▶ What you will do
Transcribe the records word for word. Leave every picture out.

▶ Dataset content
- Opening Delimiter -
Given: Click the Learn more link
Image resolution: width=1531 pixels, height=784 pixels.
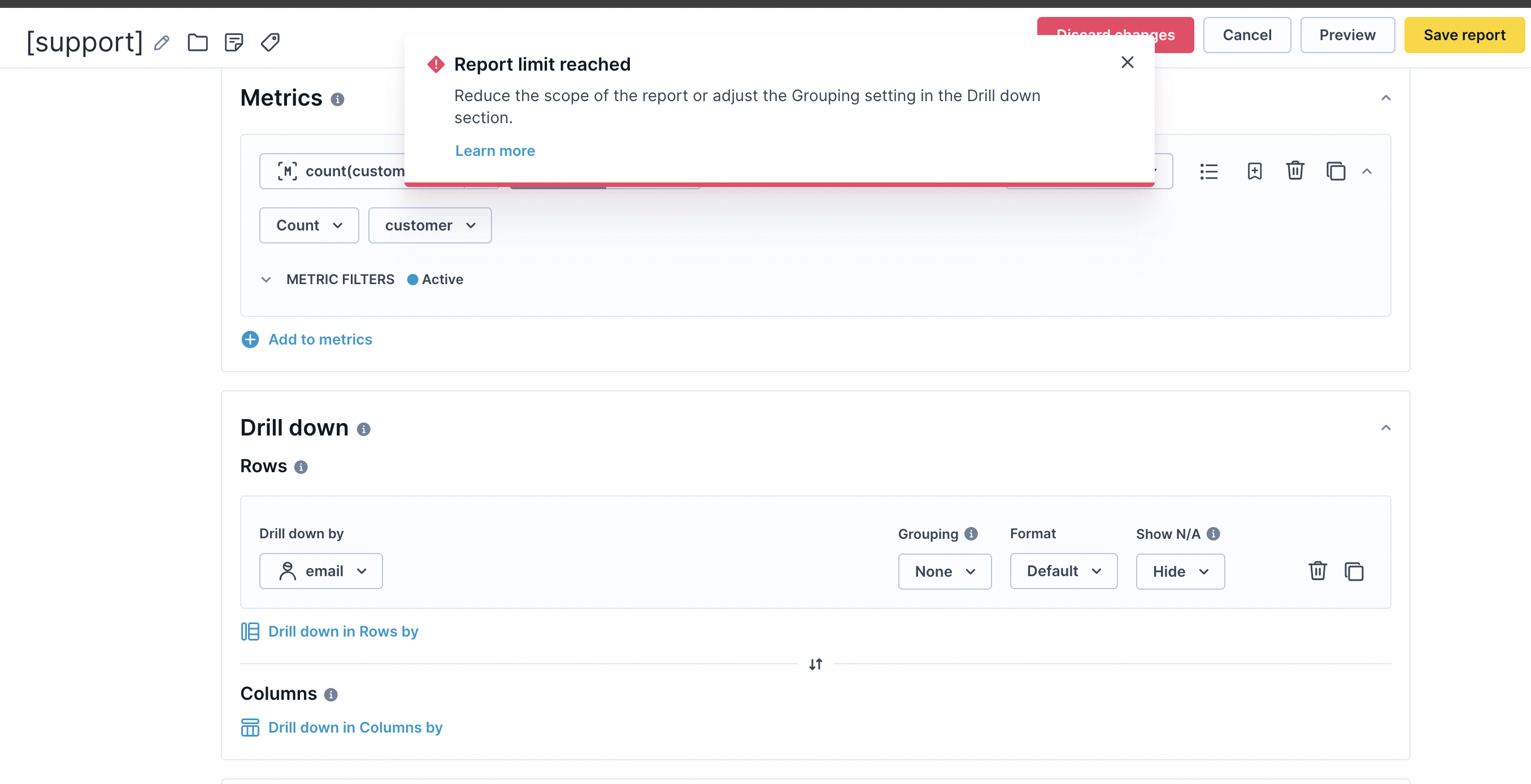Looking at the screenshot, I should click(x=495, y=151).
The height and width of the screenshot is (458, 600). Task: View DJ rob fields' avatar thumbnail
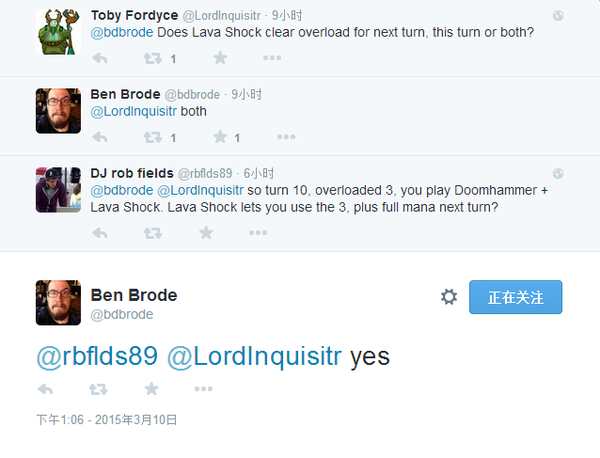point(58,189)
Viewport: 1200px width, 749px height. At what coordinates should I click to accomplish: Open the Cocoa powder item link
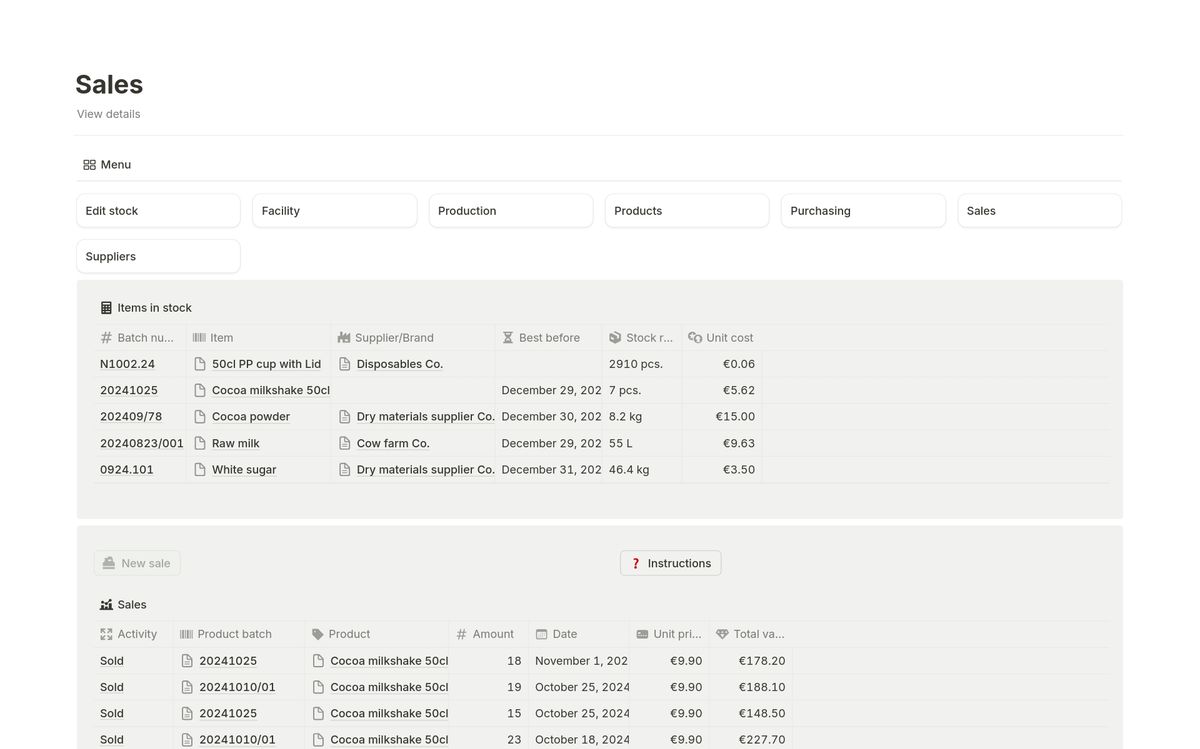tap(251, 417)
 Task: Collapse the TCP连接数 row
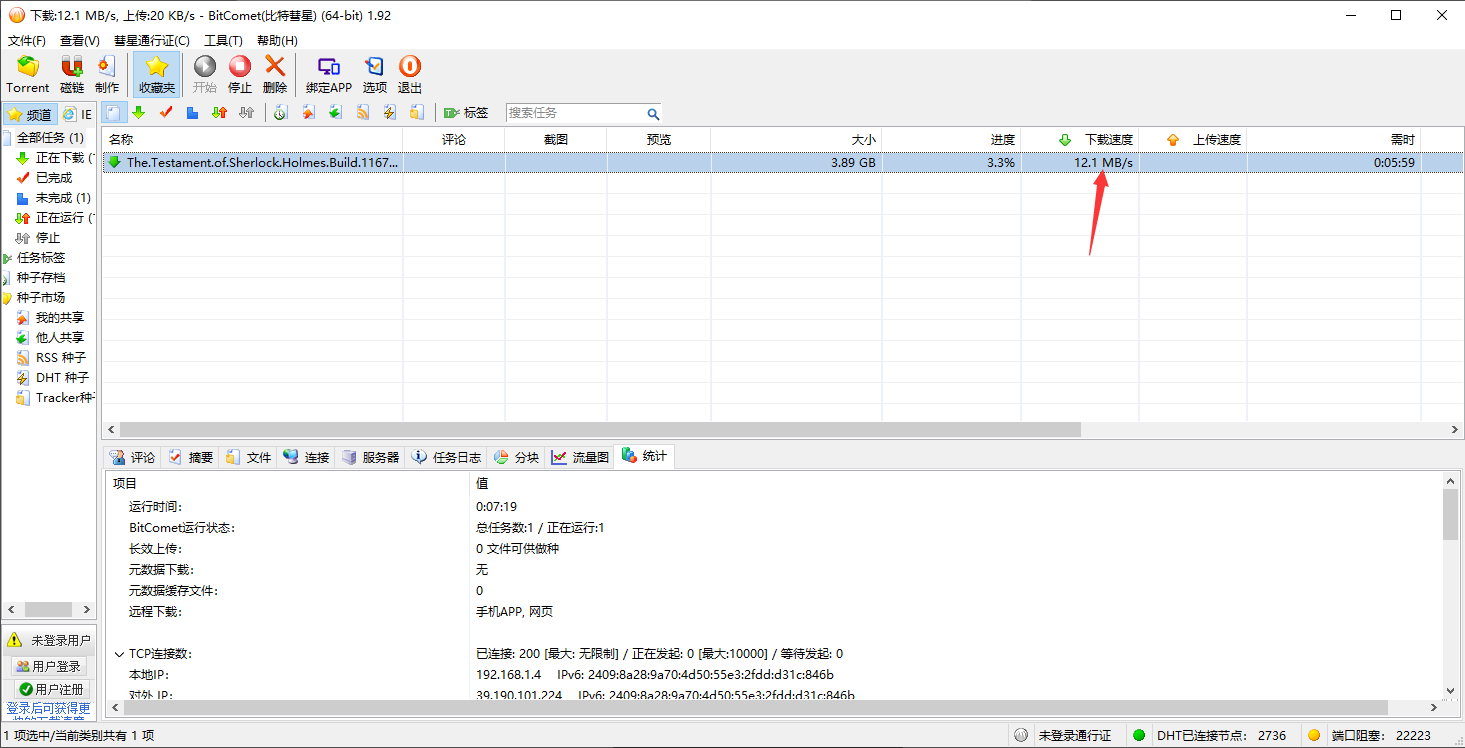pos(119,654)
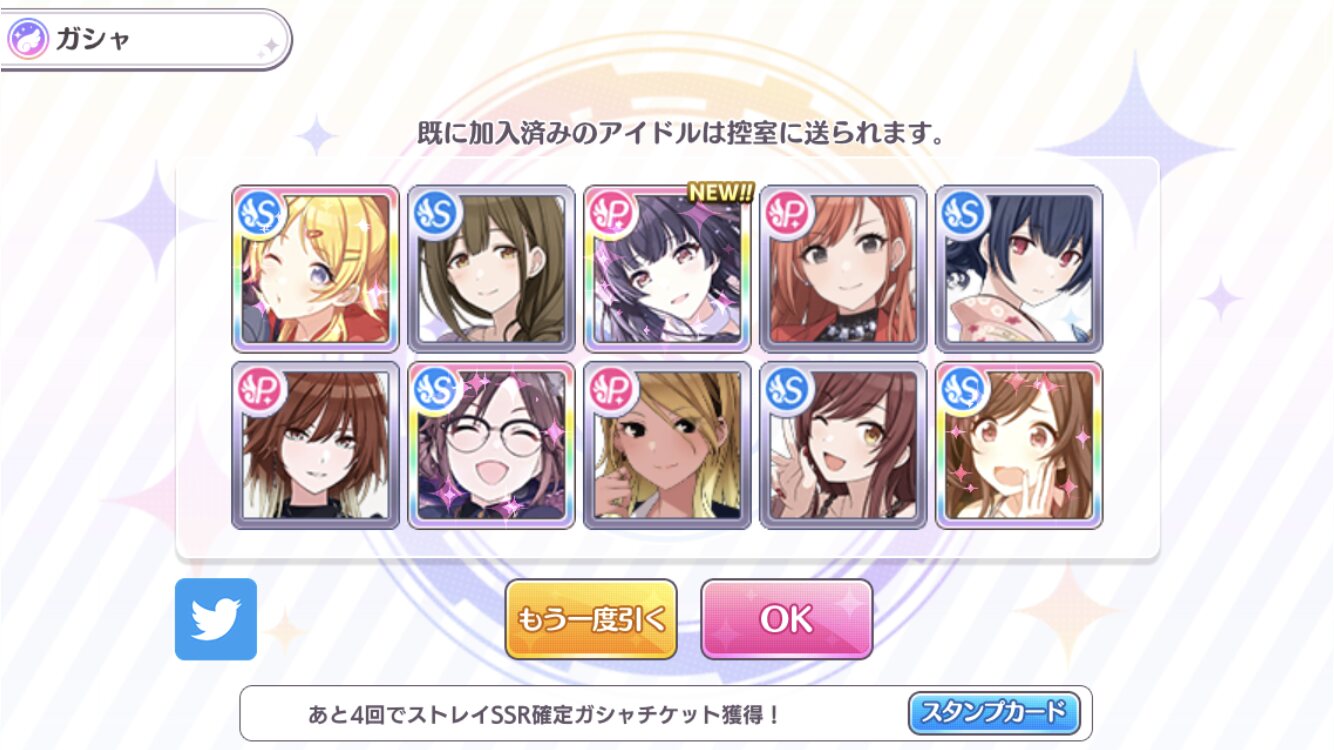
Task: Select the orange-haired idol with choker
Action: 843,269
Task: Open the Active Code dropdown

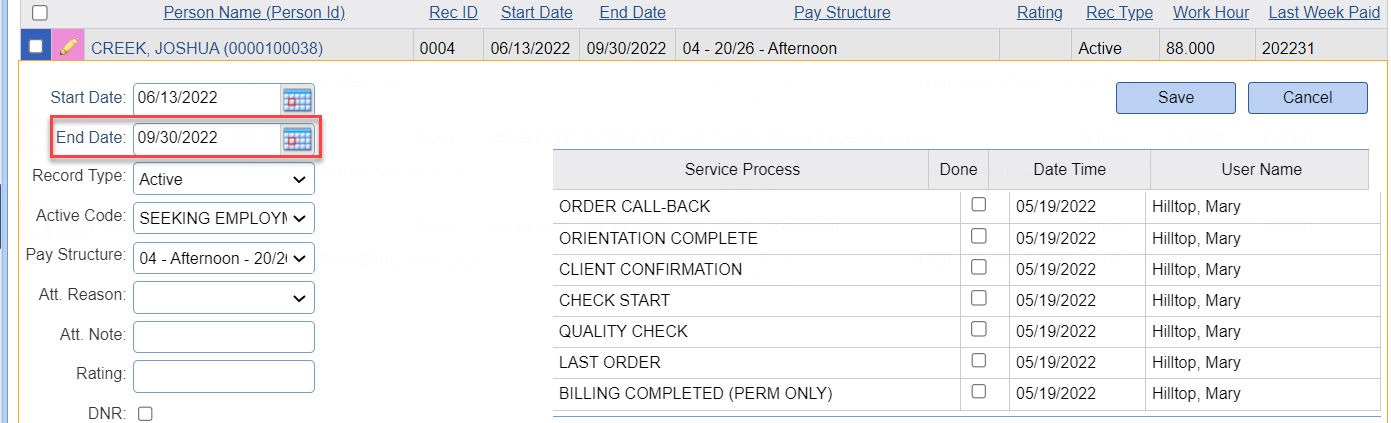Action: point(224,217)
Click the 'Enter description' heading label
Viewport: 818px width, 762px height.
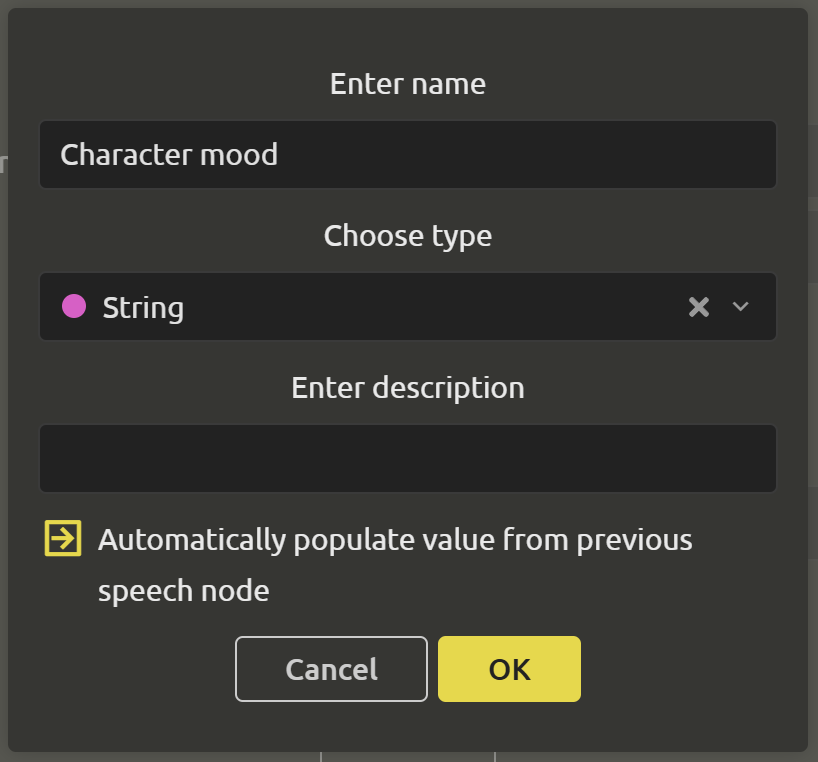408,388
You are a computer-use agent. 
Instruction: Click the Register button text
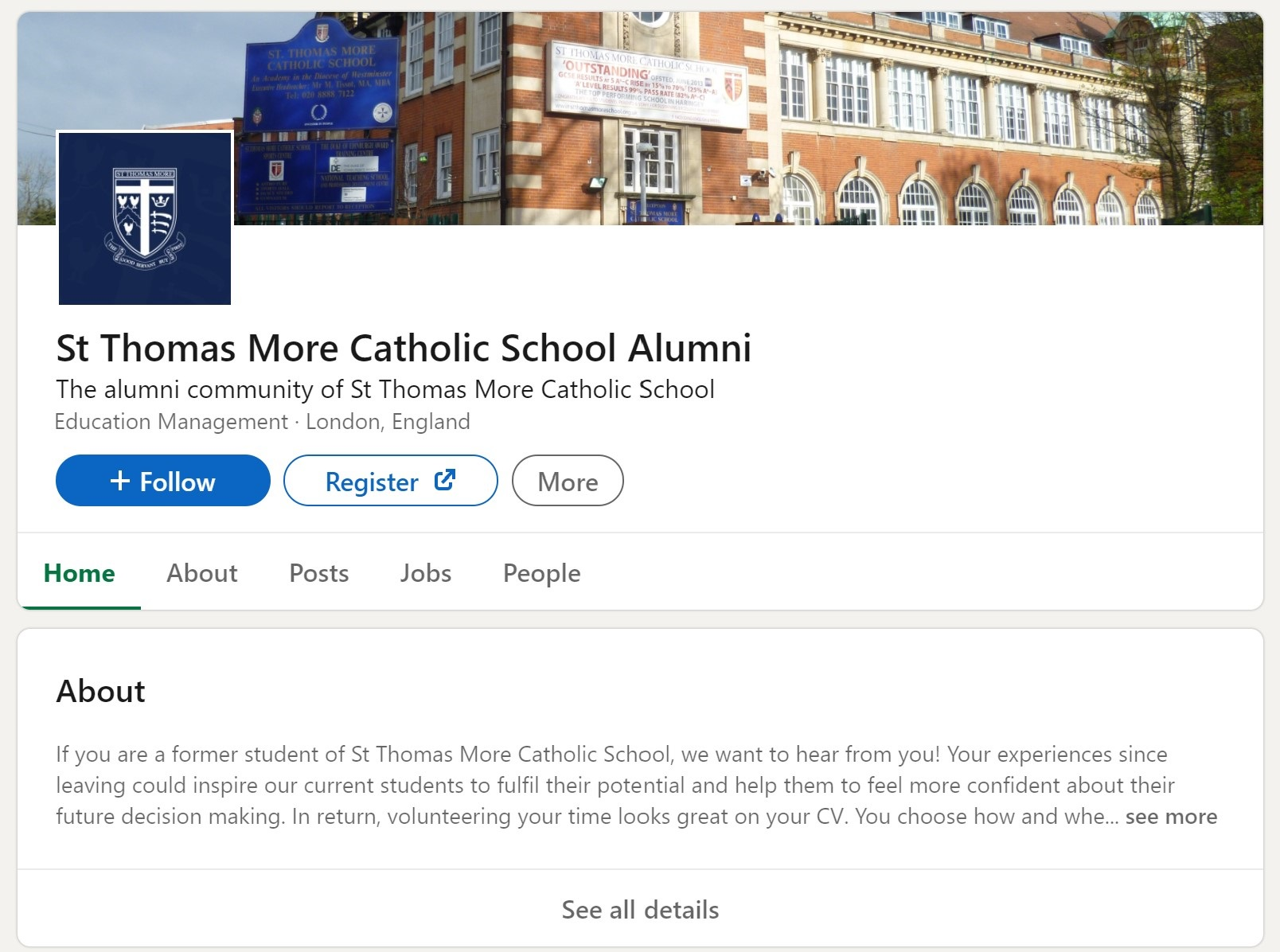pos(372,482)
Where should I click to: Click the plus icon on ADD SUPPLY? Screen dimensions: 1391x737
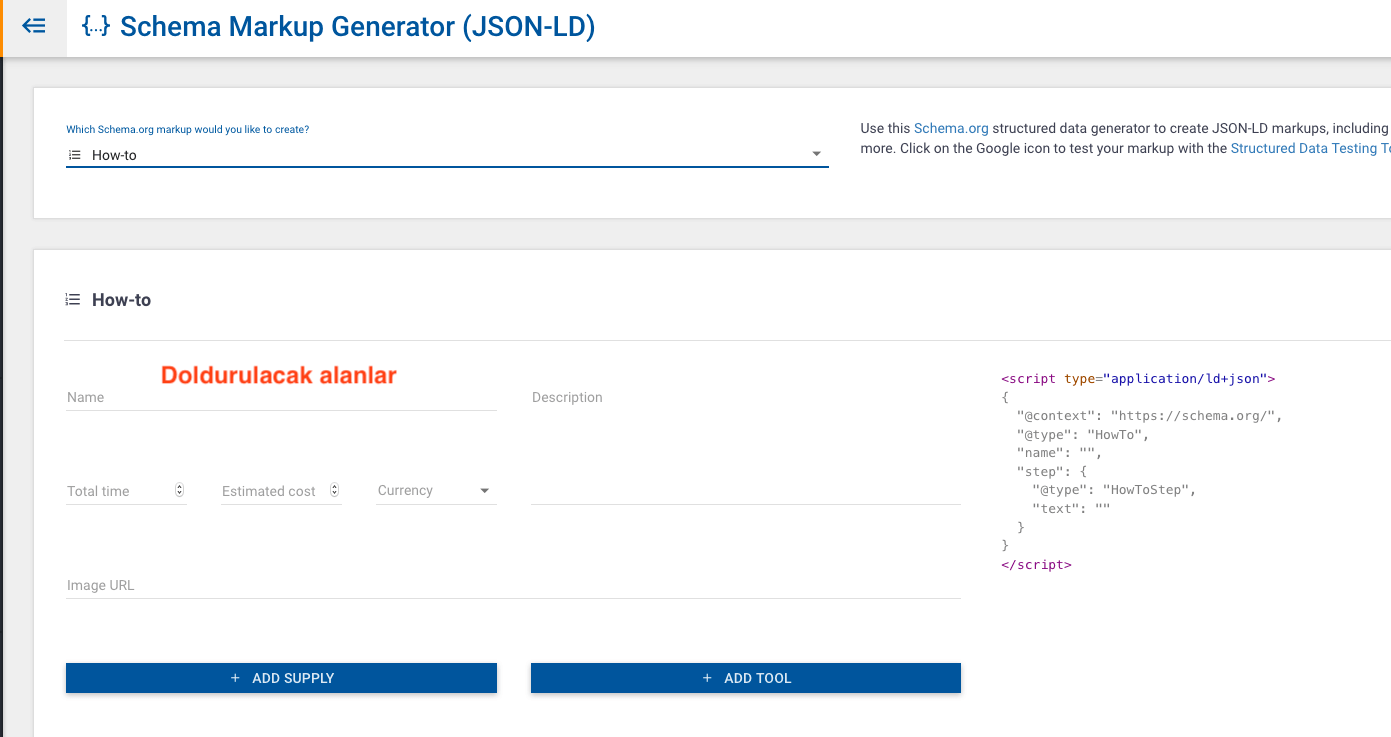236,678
- Closing Delimiter -
▶ Answer to this problem
Given: Click the Learn more link
Image resolution: width=1531 pixels, height=784 pixels.
Looking at the screenshot, I should click(x=495, y=151).
The height and width of the screenshot is (458, 600). Task: View DJ rob fields' avatar thumbnail
point(58,189)
Viewport: 1200px width, 749px height. At what coordinates should I click to accomplish: Open the Cocoa powder item link
tap(251, 417)
 Task: Collapse the TCP连接数 row
pos(119,654)
Task: Select the orange-haired idol with choker
Action: 843,269
Task: Open the Active Code dropdown

Action: point(224,217)
Click the 'Enter description' heading label
Viewport: 818px width, 762px height.
408,388
You are a computer-use agent. 
Instruction: Click the Register button text
pos(372,482)
Where should I click to: Click the plus icon on ADD SUPPLY? Screen dimensions: 1391x737
236,678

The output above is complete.